**Task instructions:**
Find all lines in the records that include the word "computer", and copy them out.
== Material provided
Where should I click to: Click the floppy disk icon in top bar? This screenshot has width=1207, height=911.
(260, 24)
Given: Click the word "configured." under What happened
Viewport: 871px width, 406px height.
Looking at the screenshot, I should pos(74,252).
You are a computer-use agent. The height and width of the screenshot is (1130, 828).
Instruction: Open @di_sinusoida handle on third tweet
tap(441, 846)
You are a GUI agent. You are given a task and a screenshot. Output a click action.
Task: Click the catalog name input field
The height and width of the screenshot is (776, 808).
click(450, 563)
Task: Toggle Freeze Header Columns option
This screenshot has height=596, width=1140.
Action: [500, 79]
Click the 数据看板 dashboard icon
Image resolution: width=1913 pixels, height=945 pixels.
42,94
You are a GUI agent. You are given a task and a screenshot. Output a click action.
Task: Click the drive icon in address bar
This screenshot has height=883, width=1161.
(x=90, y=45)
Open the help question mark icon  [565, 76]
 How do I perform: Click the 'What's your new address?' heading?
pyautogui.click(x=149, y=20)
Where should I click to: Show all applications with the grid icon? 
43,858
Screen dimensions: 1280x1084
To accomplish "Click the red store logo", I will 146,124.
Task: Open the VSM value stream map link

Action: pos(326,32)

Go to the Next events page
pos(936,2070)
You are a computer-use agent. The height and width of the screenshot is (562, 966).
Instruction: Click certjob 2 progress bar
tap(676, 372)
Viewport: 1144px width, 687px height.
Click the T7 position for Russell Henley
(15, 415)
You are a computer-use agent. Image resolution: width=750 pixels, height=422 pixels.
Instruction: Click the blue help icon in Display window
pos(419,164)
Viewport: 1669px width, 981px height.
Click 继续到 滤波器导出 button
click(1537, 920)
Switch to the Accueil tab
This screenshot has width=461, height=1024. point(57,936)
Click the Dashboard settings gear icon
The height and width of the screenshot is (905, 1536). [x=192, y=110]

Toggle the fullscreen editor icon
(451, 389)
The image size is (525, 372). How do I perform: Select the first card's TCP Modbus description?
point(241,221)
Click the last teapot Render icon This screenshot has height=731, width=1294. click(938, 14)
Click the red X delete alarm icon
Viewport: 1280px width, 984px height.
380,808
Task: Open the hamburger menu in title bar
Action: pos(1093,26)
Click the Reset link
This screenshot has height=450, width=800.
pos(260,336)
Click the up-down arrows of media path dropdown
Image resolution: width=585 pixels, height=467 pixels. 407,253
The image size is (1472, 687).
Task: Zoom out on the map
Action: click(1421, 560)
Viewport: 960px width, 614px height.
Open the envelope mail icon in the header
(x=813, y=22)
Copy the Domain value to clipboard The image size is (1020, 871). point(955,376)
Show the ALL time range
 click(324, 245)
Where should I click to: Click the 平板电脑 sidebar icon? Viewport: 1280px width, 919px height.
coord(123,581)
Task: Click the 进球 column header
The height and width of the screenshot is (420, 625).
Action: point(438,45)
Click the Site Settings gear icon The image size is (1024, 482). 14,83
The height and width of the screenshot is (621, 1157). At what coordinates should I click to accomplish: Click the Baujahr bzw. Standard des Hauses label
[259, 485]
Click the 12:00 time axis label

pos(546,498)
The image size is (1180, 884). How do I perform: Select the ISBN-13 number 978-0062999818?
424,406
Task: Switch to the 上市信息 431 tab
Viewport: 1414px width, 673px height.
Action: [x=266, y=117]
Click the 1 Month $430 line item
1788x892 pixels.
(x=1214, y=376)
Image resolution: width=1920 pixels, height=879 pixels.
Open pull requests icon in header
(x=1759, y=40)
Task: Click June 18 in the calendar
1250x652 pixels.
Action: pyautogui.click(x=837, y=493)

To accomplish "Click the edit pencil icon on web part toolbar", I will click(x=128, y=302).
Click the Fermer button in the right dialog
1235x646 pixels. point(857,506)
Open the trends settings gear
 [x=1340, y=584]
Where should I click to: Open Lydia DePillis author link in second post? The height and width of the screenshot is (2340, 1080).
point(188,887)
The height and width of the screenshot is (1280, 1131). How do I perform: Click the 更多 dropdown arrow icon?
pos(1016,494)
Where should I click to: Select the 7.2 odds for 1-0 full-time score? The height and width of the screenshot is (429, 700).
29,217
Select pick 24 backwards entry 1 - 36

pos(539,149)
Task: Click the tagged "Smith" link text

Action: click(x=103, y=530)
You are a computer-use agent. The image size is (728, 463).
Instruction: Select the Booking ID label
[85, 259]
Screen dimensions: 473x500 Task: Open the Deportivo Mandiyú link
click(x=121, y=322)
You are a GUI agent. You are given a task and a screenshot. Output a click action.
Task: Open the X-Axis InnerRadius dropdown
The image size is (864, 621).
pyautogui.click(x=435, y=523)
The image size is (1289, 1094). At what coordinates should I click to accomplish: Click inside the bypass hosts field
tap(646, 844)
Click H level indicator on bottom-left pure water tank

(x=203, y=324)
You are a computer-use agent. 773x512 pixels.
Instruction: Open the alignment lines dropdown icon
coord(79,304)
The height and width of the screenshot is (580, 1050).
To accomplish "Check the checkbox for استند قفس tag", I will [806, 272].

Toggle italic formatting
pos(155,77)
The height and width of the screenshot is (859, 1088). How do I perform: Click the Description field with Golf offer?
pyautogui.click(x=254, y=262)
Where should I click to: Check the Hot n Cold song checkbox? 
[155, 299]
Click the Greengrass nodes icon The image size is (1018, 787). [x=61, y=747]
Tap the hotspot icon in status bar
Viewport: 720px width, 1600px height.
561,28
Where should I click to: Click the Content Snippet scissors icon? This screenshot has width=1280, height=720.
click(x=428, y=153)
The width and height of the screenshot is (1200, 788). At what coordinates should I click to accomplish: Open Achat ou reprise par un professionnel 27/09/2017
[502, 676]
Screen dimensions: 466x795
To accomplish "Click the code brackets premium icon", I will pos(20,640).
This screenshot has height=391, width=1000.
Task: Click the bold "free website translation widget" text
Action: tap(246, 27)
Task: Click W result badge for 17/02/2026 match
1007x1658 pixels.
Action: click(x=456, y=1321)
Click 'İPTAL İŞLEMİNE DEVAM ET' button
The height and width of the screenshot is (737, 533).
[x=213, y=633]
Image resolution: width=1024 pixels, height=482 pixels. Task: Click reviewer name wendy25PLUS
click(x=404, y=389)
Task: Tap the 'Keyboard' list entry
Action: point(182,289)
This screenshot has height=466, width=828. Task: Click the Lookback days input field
====
**Answer to this exercise:**
You are a computer-use agent. The height and width of the screenshot is (1130, 828).
You are a computer-use agent. The height and width of the screenshot is (562, 966).
You are a computer-use agent. Image resolution: width=750 pixels, height=422 pixels.
You are a computer-use agent. The image size is (728, 463).
You are a computer-use agent. 773x512 pixels.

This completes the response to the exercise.